> **Problem details**: Copy out the stretch of entries from "Click the shield icon showing 24" through the last entry, swapping "shield" for "lock" and changing nothing else. Leave the pictures out of your copy.

> **Extracted entries**:
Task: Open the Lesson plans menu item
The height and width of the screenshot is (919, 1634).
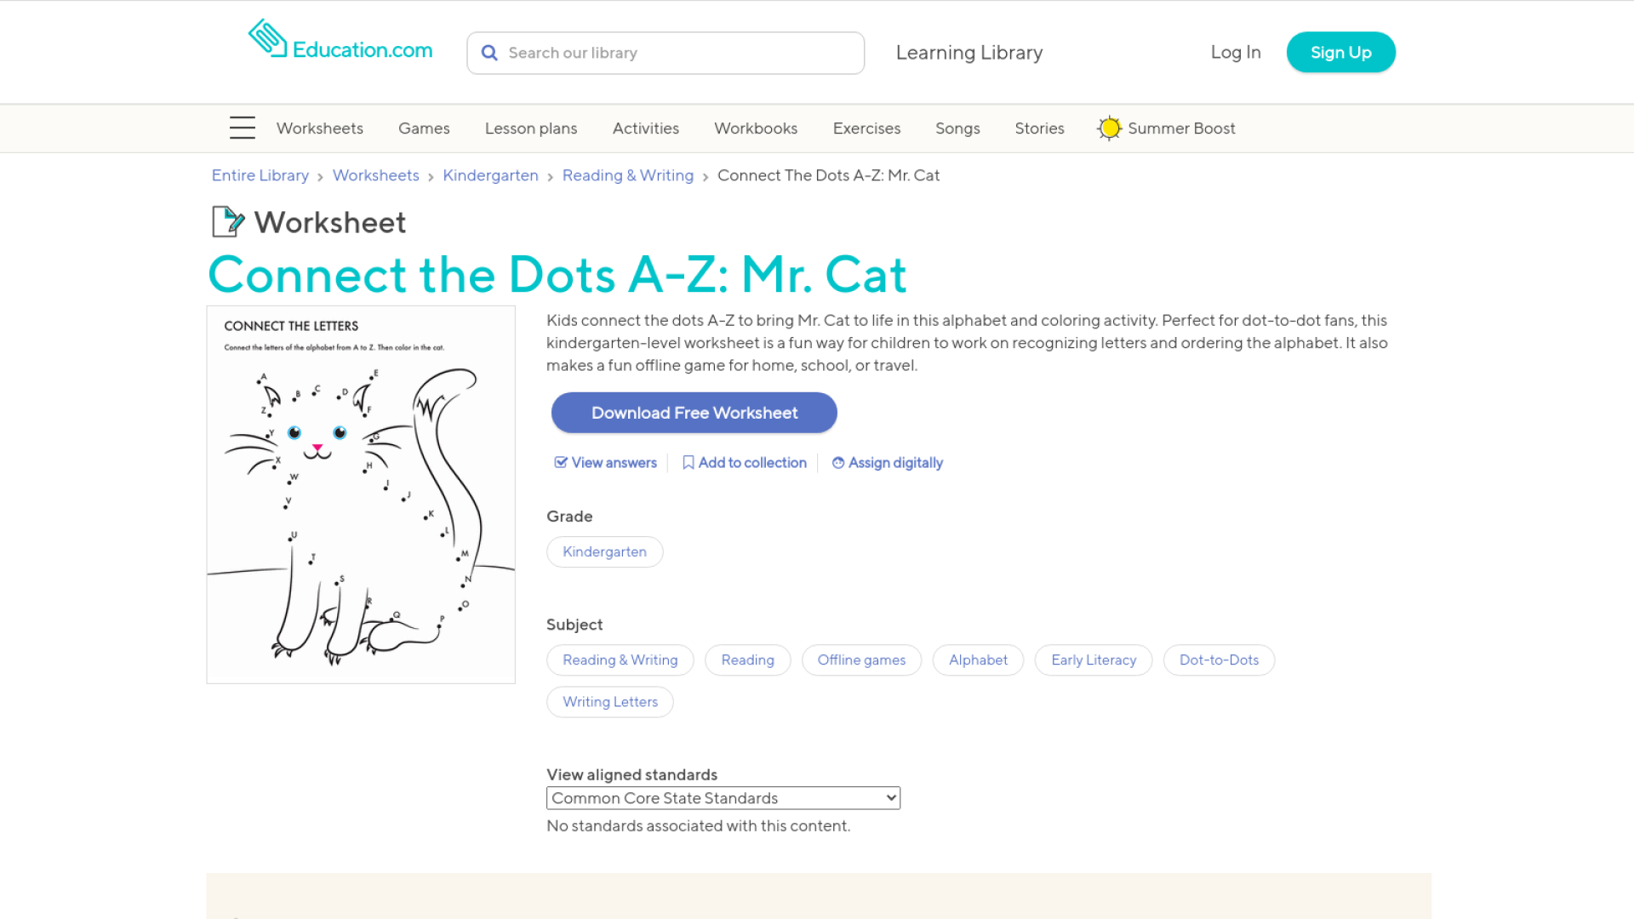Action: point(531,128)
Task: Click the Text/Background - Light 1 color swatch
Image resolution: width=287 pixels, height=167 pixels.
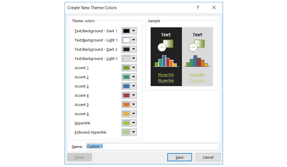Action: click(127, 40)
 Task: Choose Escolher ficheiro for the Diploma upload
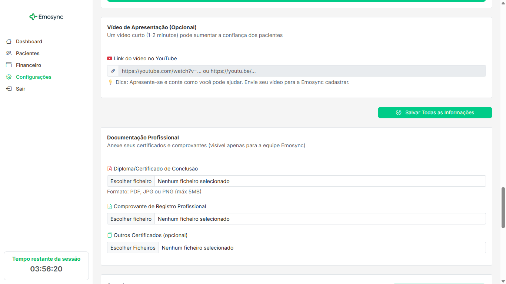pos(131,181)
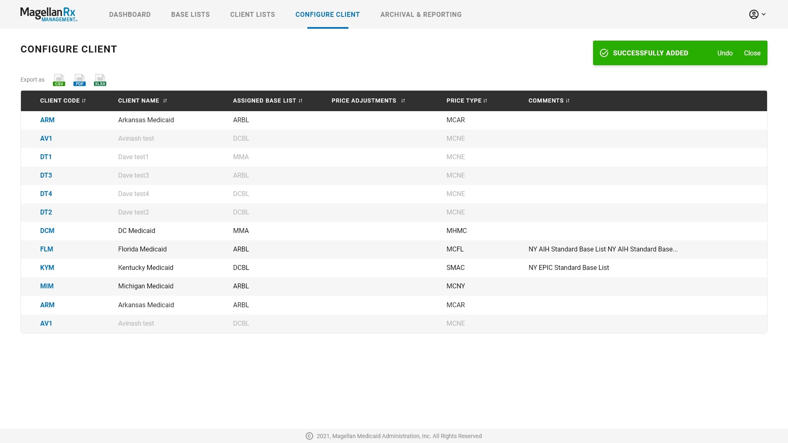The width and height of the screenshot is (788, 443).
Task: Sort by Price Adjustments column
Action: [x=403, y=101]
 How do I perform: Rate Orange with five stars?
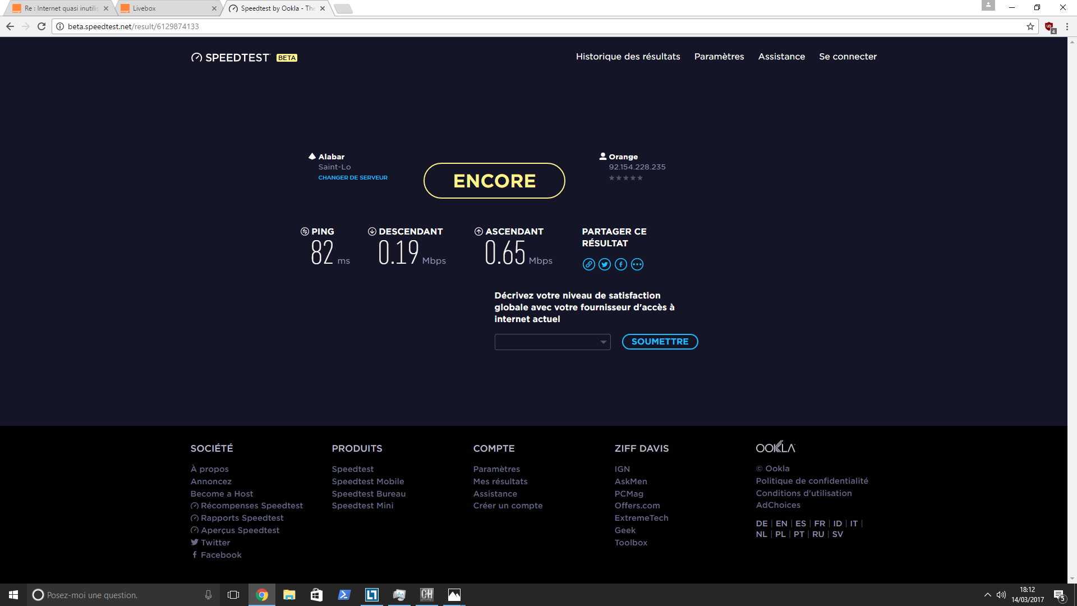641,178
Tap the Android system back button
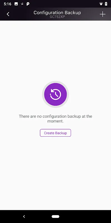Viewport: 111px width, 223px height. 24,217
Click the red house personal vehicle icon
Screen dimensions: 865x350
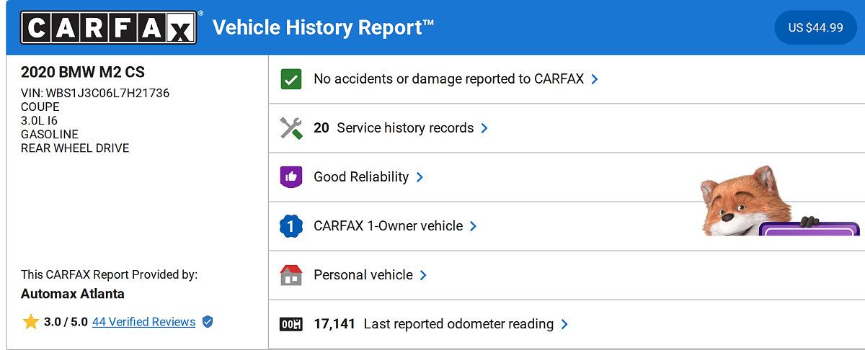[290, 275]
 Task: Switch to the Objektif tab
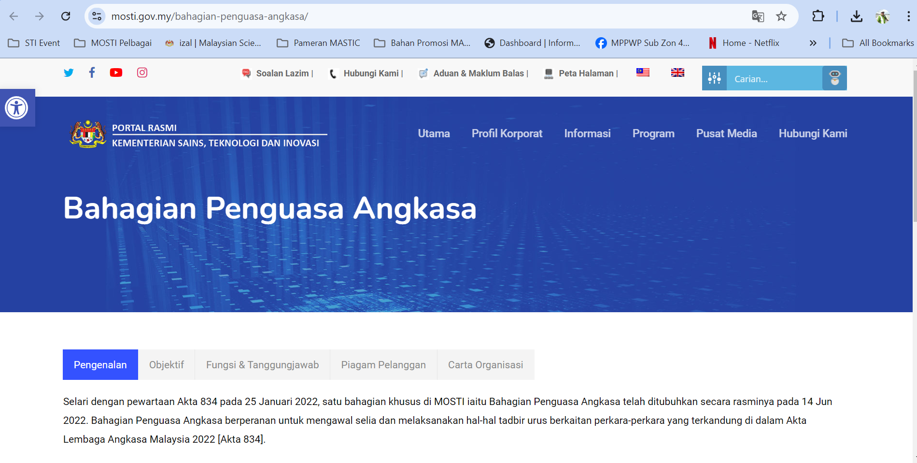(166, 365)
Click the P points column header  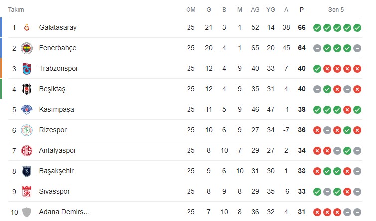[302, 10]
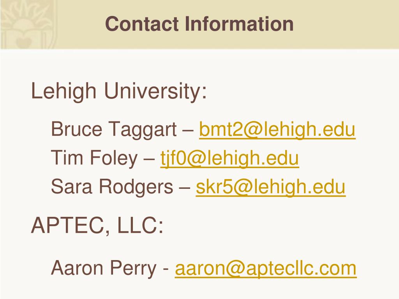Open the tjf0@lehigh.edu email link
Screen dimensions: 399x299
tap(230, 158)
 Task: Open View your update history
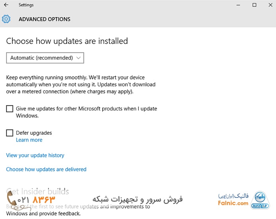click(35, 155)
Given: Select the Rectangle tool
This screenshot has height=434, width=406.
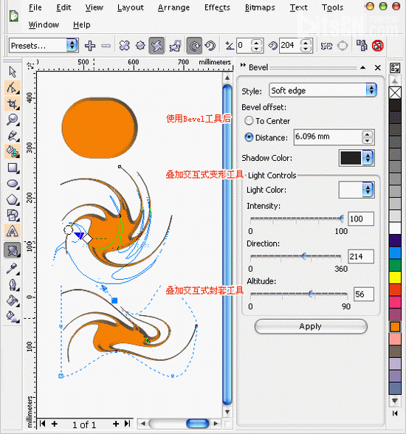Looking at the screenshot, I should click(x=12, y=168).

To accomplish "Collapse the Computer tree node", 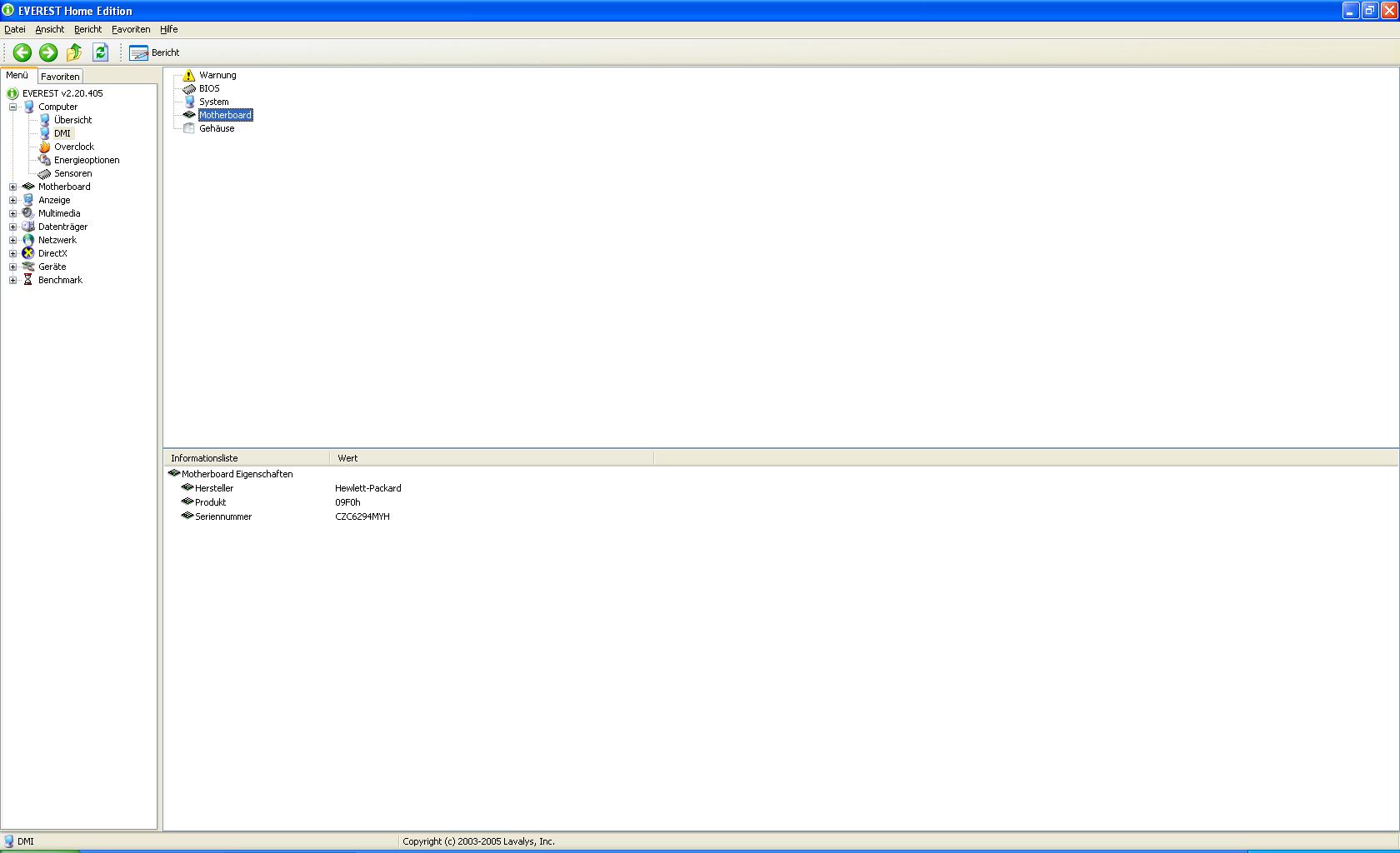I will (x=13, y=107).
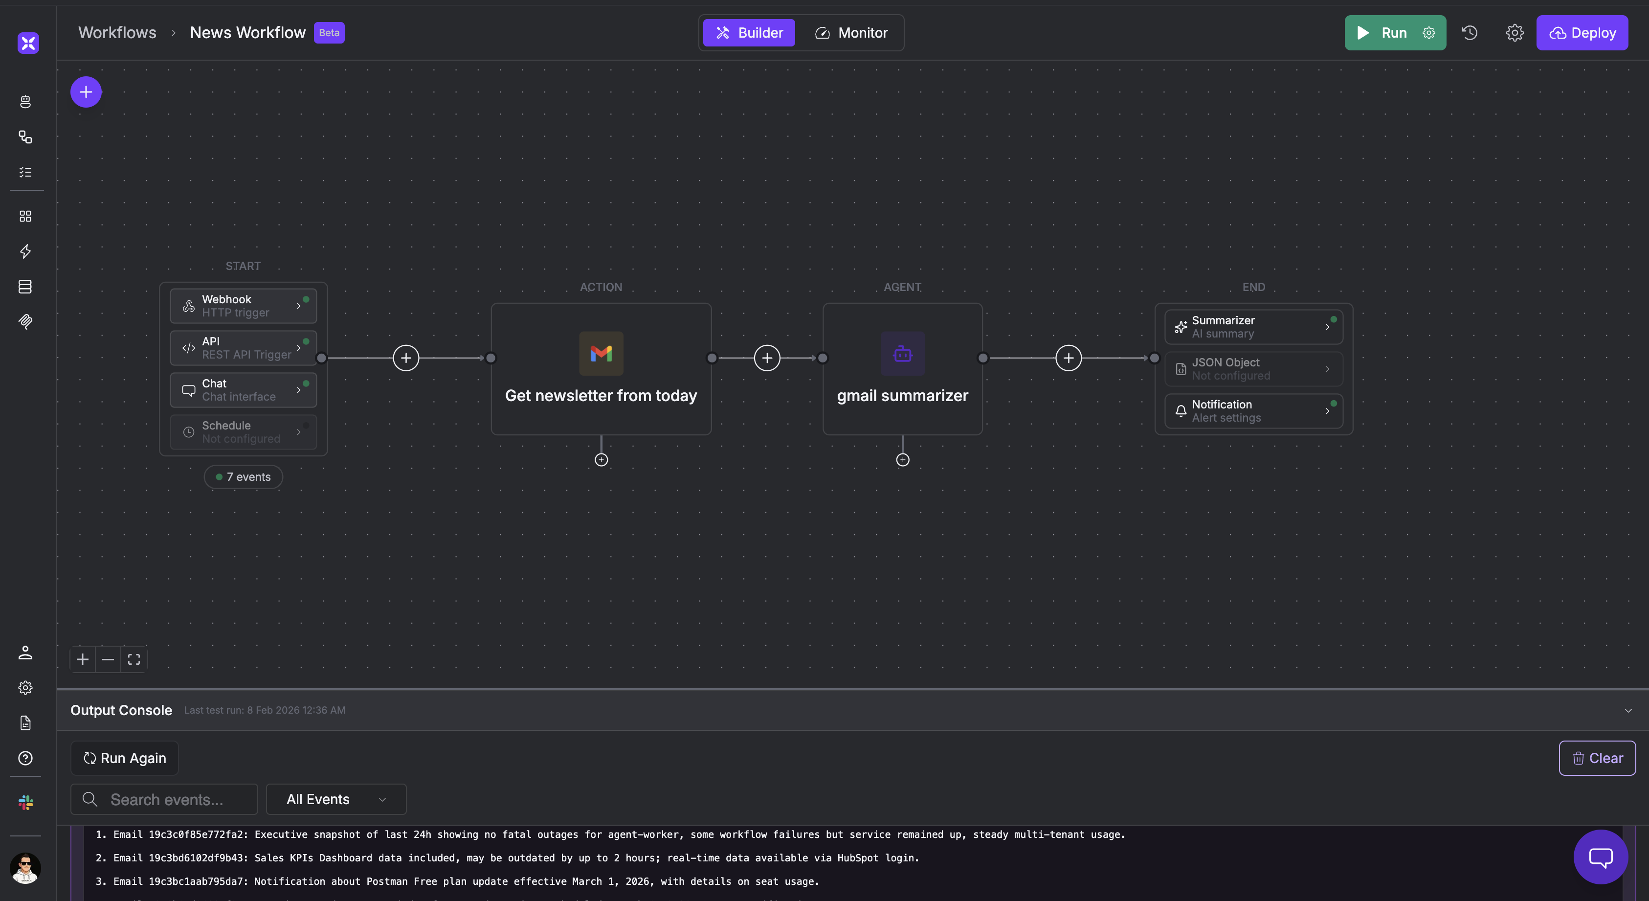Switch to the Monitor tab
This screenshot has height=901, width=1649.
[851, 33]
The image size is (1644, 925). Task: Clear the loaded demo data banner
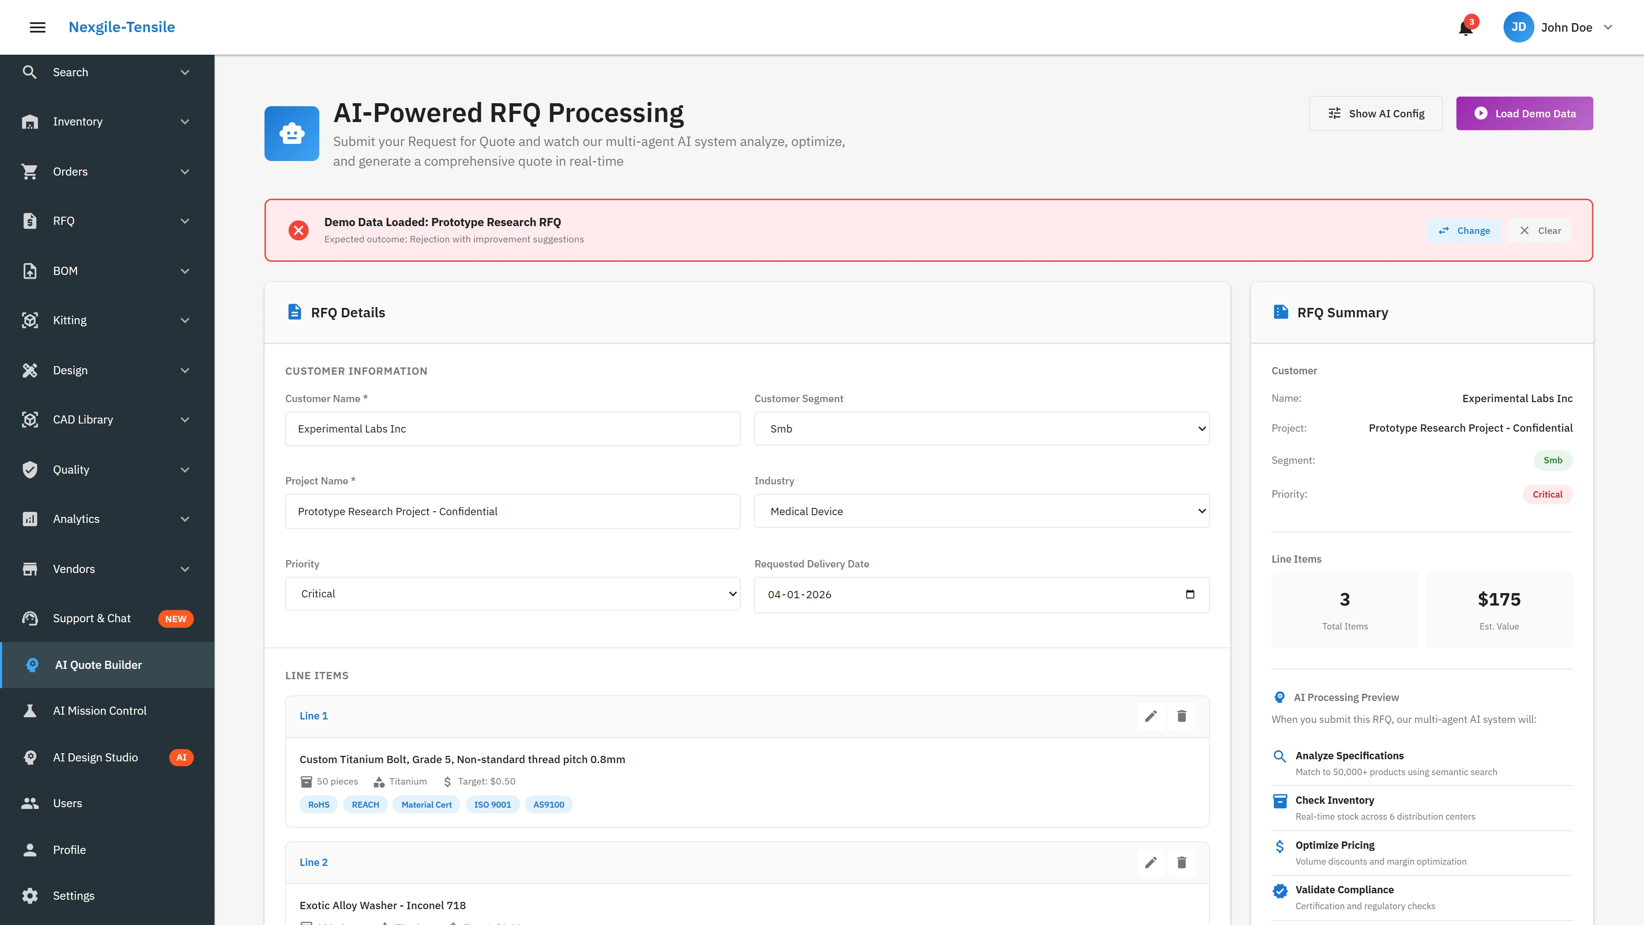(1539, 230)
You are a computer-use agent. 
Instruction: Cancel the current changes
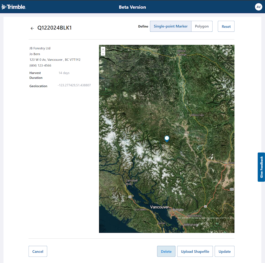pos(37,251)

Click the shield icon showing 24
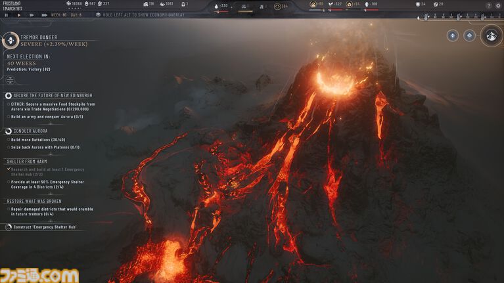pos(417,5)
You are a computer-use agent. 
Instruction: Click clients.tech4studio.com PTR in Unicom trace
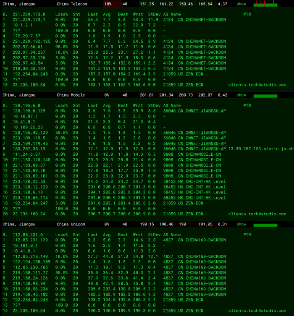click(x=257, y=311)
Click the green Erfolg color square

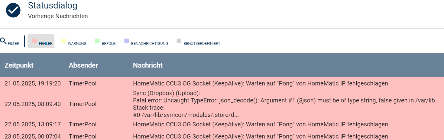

> **Full solution**:
Click the lock icon showing 24
pos(417,5)
You are a computer-use agent. 
Instruction: Click clients.tech4studio.com PTR in Unicom trace
click(x=257, y=311)
Click the green Erfolg color square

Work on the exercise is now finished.